A Deathwish has the following attributes:

  • id
  • type
  • title
  • description
  • cost
  • recipients
  • createdAt (? do we need this? Sorting/filtering?)
  • updatedAt (? do we need this? Sorting/filtering?)

First Phase

The first phase will persist DeathWishes on the client, using Apollo. This will allow an easy migration to a GraphQL service

Second Phase

We will implement a GraphQL service that will persist the DeathWishes to some data store.

Hosting

A serverless environment could work well.

Front end

The front end could be a deployed a bundled static files.

Some concerns to note are:

  • CloudFront distribution rules, time to build and invalidate
  • CORS headers for the GraphQL service

Back end

The back end could be a deployed with serverless or docker as a standard Node.js application.

Some concerns to note are:

  • GraphQL query execution times should be low

Engineering

We use TypeScript for all of the source code. The app is unit tested with Jest and React Testing Library. We use Cypress for End to End testing.

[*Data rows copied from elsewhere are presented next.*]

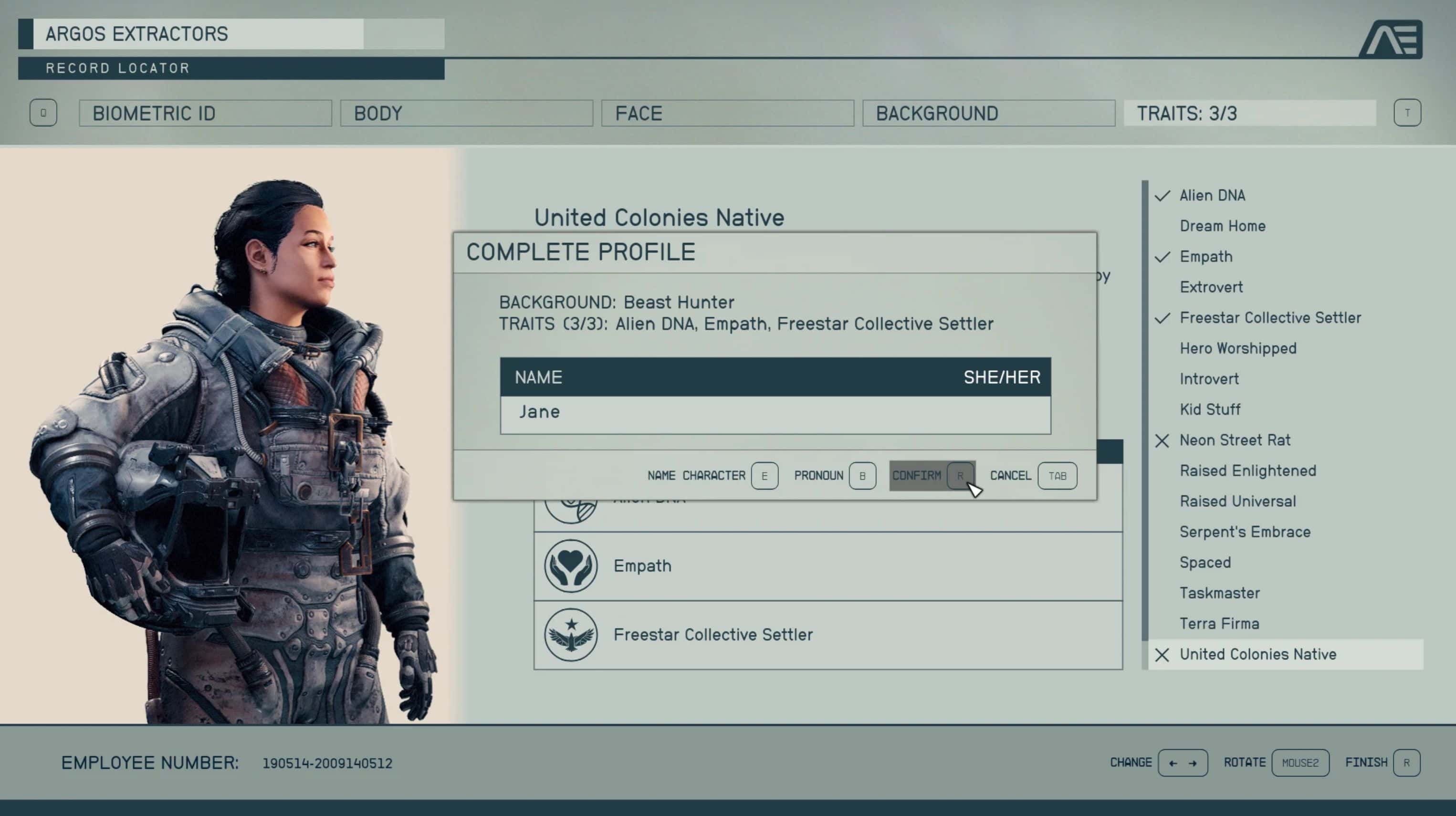Click the Q key icon beside Biometric ID
Image resolution: width=1456 pixels, height=816 pixels.
(43, 113)

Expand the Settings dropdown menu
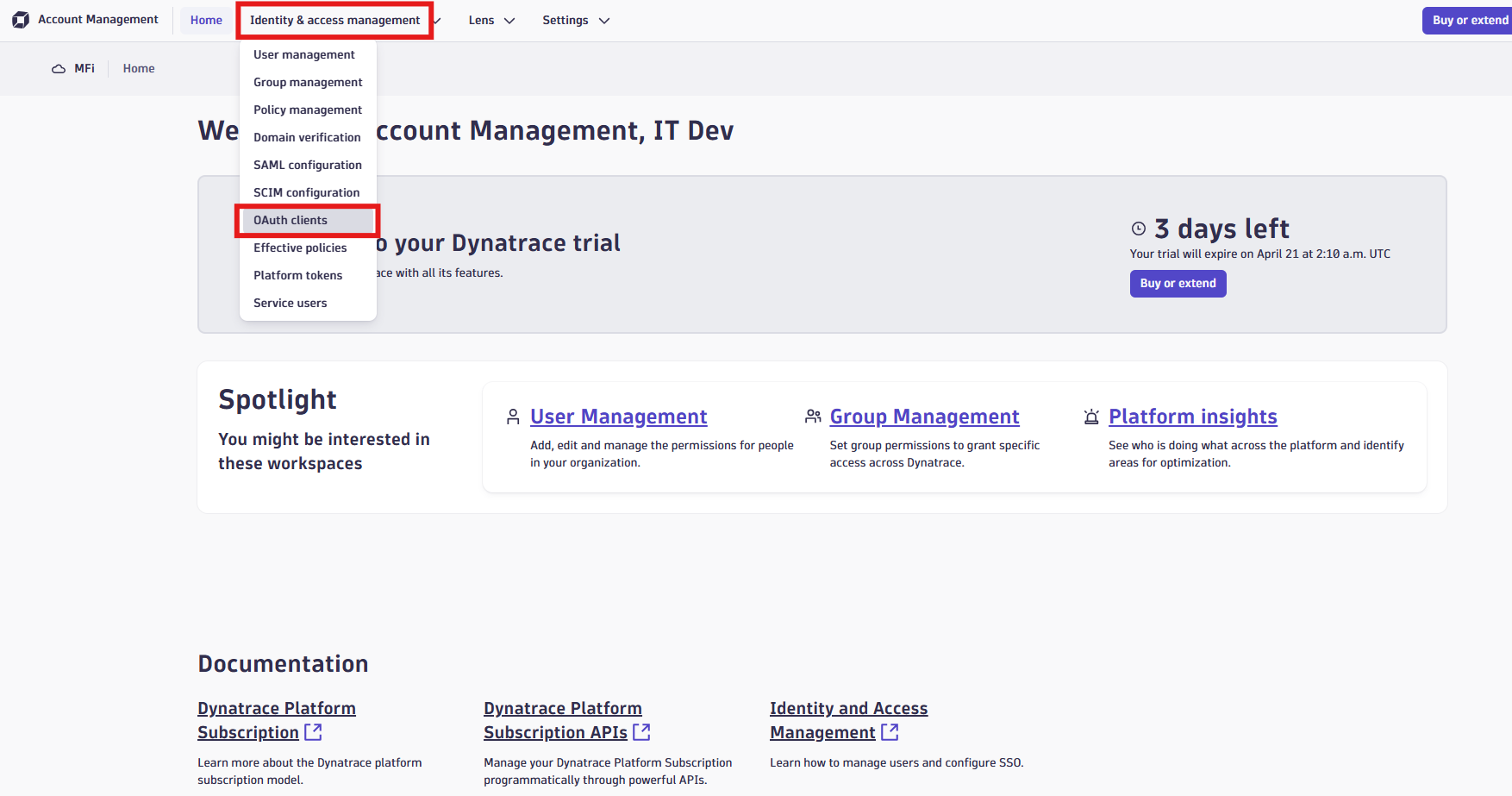click(x=576, y=21)
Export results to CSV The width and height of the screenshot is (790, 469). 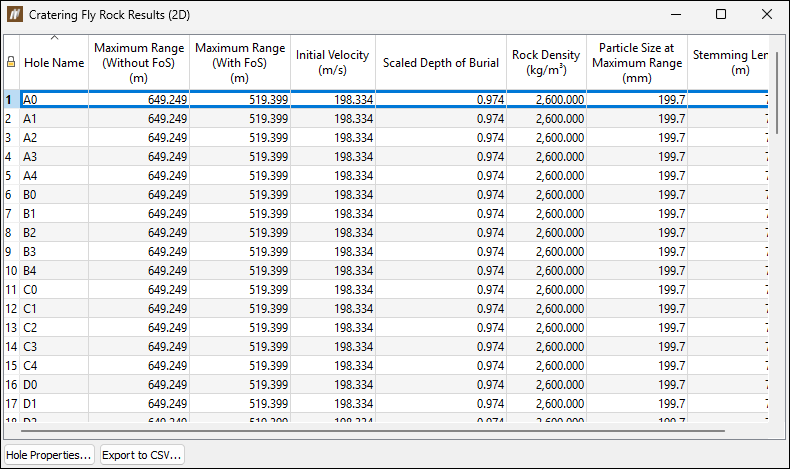tap(142, 455)
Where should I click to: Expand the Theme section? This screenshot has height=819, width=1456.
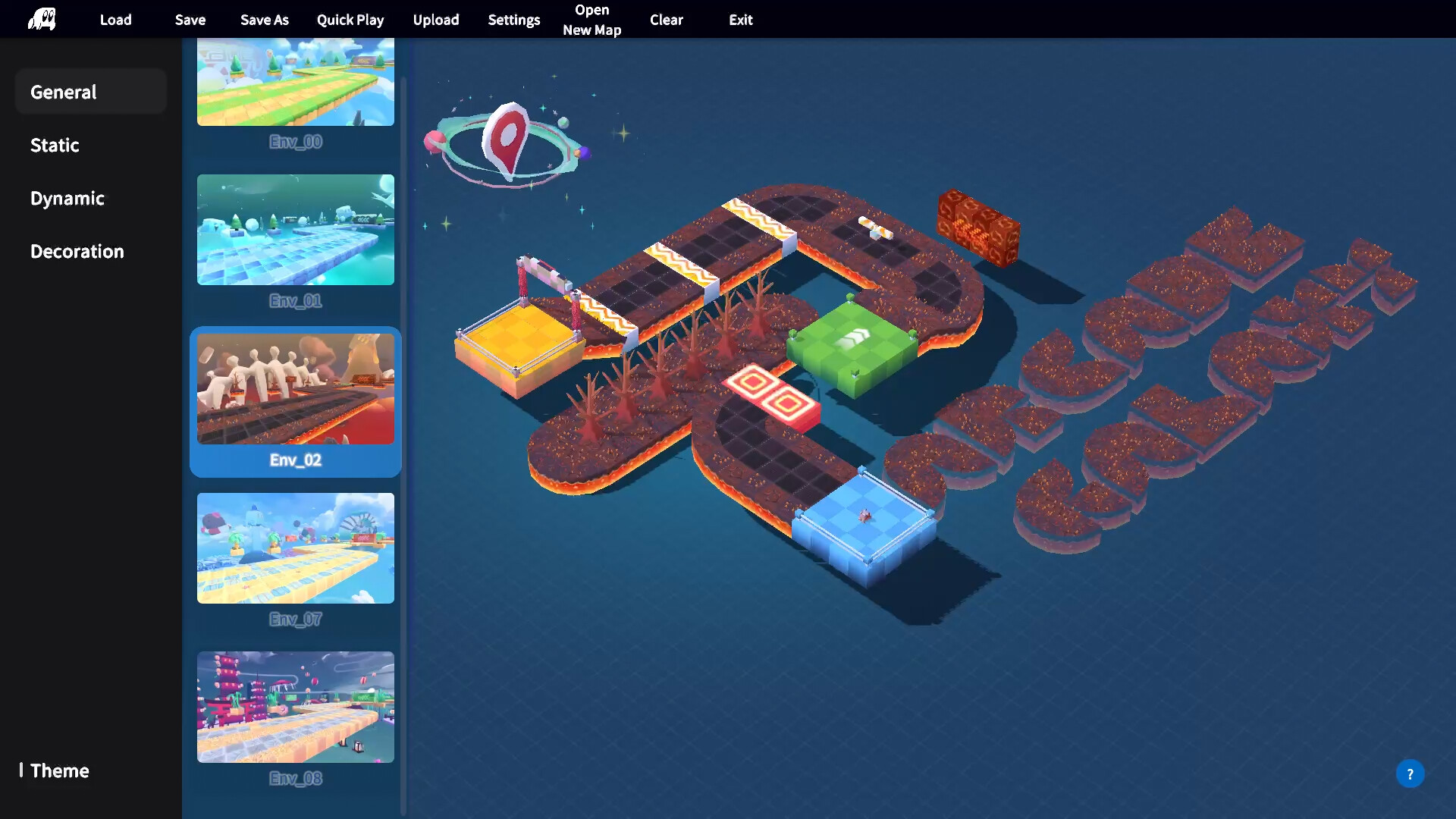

Running and developing the app locally

If you wish to just see the app in action, run yarn start.

To get started with development, run yarn dev.

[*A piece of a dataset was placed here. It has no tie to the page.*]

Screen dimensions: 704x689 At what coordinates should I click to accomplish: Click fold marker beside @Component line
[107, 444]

Both commands may take a little while when you run them first as they fetch and build their dependencies.

We're using a monorepo implemented with yarn workspaces to keep our client and server code together. This makes it easier to manage feature development and share dependencies.

There are two folders within packages:

  • deathwish-client for the React application
  • deathwish-server for the GraphQL server application.

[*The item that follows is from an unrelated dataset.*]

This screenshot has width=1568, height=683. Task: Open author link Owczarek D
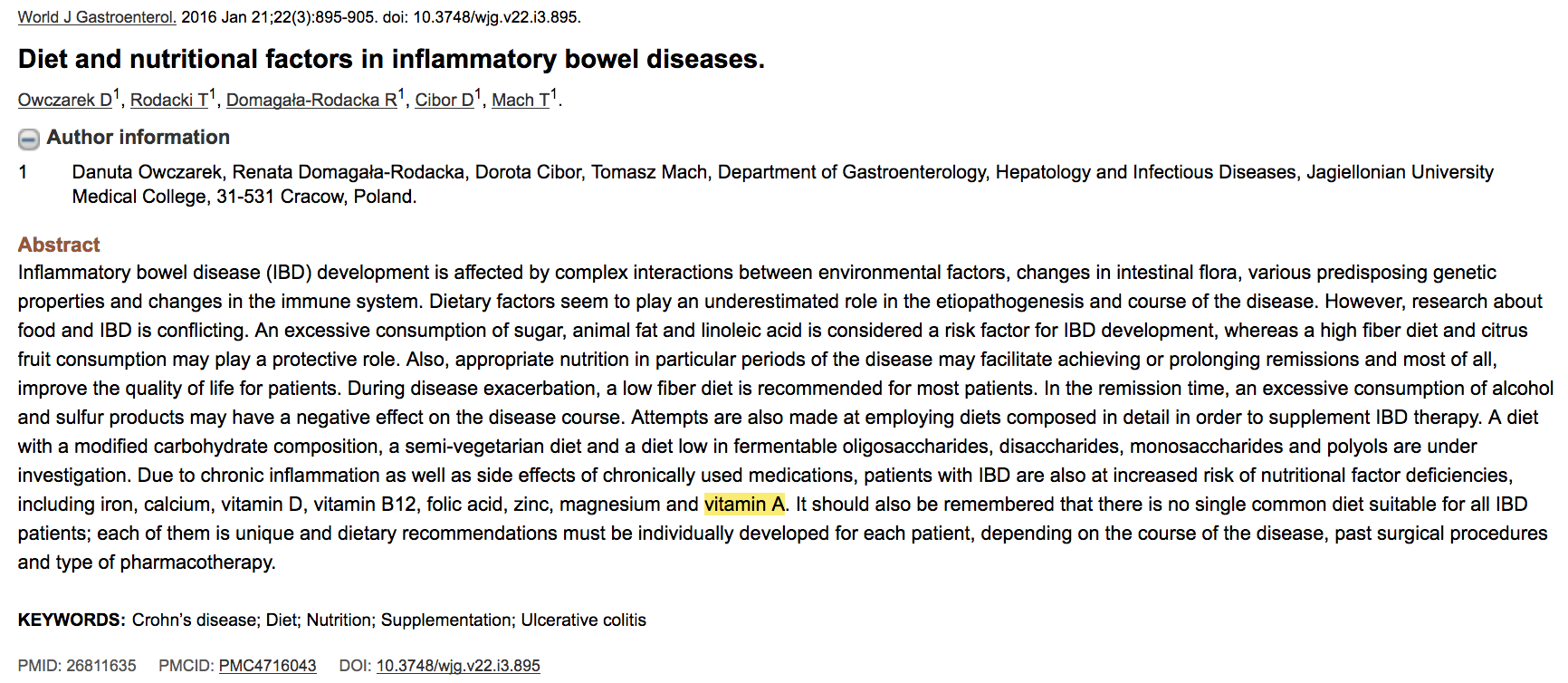click(65, 101)
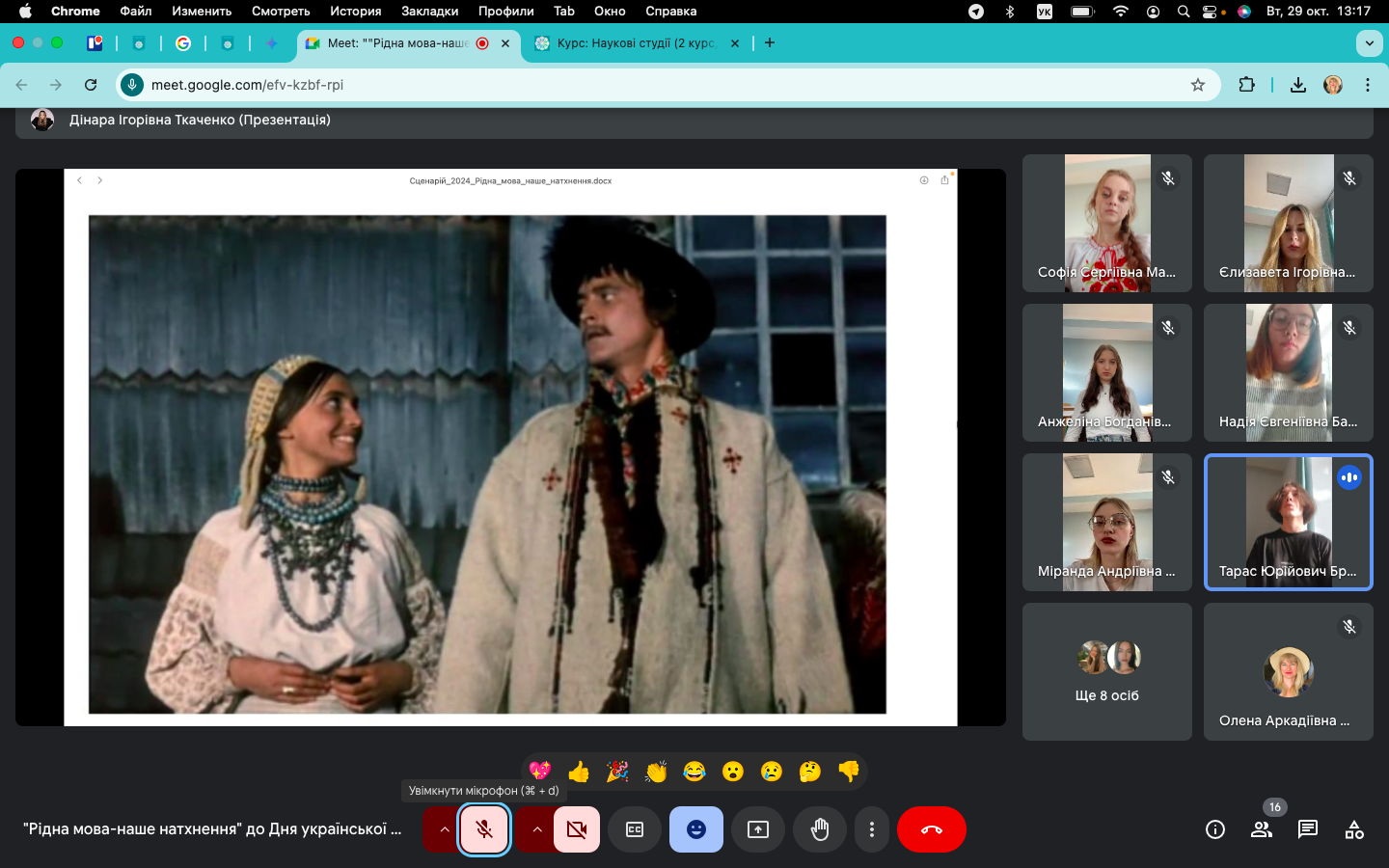The height and width of the screenshot is (868, 1389).
Task: Hide the emoji reactions bar
Action: 696,829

We use docker to bring up the application with all of its dependencies.

Here are the available scripts at the root of the project:

Name Description
dev Starts the app in Cypress, ready for outside-in TDD. Starts the services first.
dev:up Installs dependencies and brings up the services
dev:down Stops the services
dev:uninstall Cleans up and removes the docker containers
start Stops any running services and brings up the services
test:all Runs the unit and End to End tests for the server and client. Starts the services first.
test Runs the unit and End to End tests for the server and client
cypress Launches the Cypress app
client Starts the client
server Starts the server

We have added common tasks to the root scripts, but we can still access the scripts within the client or server workspaces by using the yarn workspace command. For example, to generate new types for the client, we could run yarn workspace deathwish-client generate.

Here are the scripts available inside deathwish-server:

Name Description
dev Starts the dev server with live reloading
test Runs the unit tests
validate Checks the types, lints and runs the tests
build Builds the app for production to the dist folder.
lint Runs ESLint
start Starts the production app
prod Builds and starts the production app
type-check Checks the types
format Formats the code with prettier

Here are the scripts available inside deathwish-client:

Name Description
dev Starts the app in Cypress, ready for outside-in TDD
test Launches the unit test runner in interactive watch mode
validate Checks the types, lints and runs the tests
test:all Runs the unit and End to End tests
build Builds the app for production to the build folder.
cypress Launches the Cypress app
cypress:run Runs the End to End tests headlessly
lint Runs ESLint
start Starts the app in development mode
test:e2e Runs the End to End tests headlessly. It starts the app first.
test:unit Runs the unit tests.
test:once Runs all the tests once. It does not start the app first.